● ABOUT THIS EXERCISE:
Search the records for the line with "Open the Extras menu". Output that line and each line after it, exactly, and stop at the end; omit pictures.

—————

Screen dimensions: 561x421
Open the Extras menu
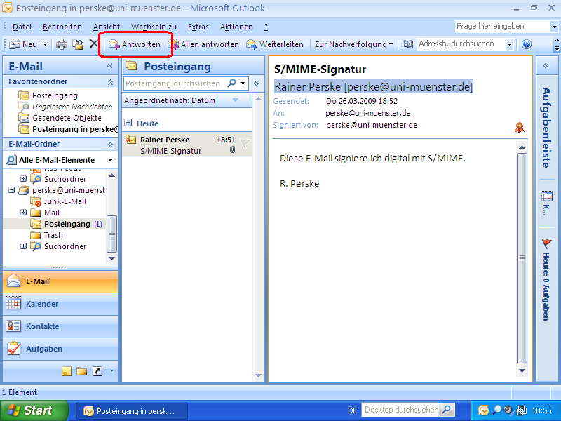198,27
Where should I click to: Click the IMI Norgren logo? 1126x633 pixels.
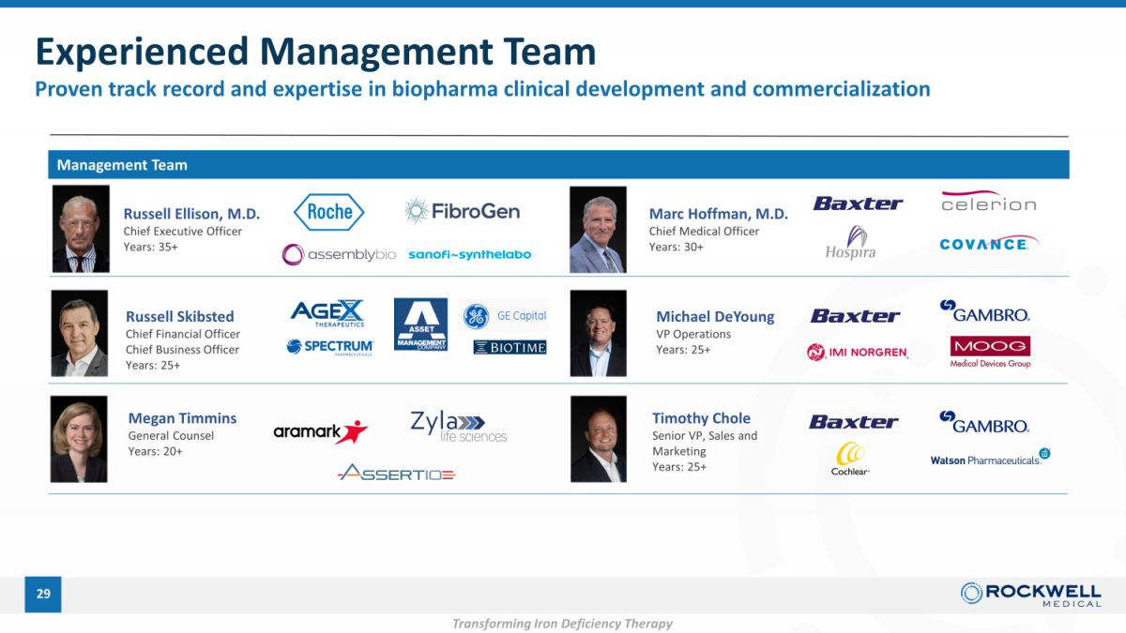coord(858,353)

—————

● WRITTEN RESPONSE:
Open the Extras menu
198,27
Where should I click to: Click the IMI Norgren logo? 1126x633 pixels.
coord(858,353)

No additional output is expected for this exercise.